== Information shown ==

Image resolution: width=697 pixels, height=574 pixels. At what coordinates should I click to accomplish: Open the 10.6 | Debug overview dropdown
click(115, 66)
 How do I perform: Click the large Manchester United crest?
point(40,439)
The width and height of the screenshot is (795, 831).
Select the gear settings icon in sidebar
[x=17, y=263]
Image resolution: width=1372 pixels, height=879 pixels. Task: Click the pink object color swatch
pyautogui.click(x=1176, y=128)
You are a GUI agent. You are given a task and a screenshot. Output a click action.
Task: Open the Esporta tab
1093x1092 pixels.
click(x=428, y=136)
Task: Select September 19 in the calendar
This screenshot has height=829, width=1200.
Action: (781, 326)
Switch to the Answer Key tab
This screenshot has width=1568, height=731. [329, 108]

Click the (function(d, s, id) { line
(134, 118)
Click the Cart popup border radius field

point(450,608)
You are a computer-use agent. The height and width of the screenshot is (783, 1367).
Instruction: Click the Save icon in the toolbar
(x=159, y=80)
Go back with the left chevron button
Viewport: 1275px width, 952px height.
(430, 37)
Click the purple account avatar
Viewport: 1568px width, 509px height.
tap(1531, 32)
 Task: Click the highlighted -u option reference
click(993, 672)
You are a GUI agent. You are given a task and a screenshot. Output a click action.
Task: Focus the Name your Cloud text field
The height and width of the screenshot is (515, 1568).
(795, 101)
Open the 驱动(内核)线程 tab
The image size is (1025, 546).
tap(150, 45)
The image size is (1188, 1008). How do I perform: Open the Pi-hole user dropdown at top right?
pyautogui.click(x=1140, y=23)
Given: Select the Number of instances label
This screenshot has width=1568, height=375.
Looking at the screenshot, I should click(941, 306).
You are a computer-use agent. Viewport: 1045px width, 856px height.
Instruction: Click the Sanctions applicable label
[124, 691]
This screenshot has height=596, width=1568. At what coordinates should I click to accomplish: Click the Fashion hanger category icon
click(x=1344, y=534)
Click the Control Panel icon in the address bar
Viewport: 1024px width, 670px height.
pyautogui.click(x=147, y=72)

== Exercise ==
Could you print, exactly and with nothing else, the lines from the one containing "Task: Click the highlighted" through the last line of the records above?

== Task answer ==
 Task: Click the highlighted -u option reference
click(993, 672)
You are a GUI agent. You are given a task and a screenshot. Output a click action.
Task: Focus the Name your Cloud text field
The height and width of the screenshot is (515, 1568).
(795, 101)
Open the 驱动(内核)线程 tab
The image size is (1025, 546).
tap(150, 45)
The image size is (1188, 1008). How do I perform: Open the Pi-hole user dropdown at top right?
pyautogui.click(x=1140, y=23)
Given: Select the Number of instances label
This screenshot has width=1568, height=375.
Looking at the screenshot, I should click(941, 306).
You are a computer-use agent. Viewport: 1045px width, 856px height.
Instruction: Click the Sanctions applicable label
[124, 691]
This screenshot has height=596, width=1568. At what coordinates should I click to accomplish: Click the Fashion hanger category icon
click(x=1344, y=534)
Click the Control Panel icon in the address bar
Viewport: 1024px width, 670px height.
pyautogui.click(x=147, y=72)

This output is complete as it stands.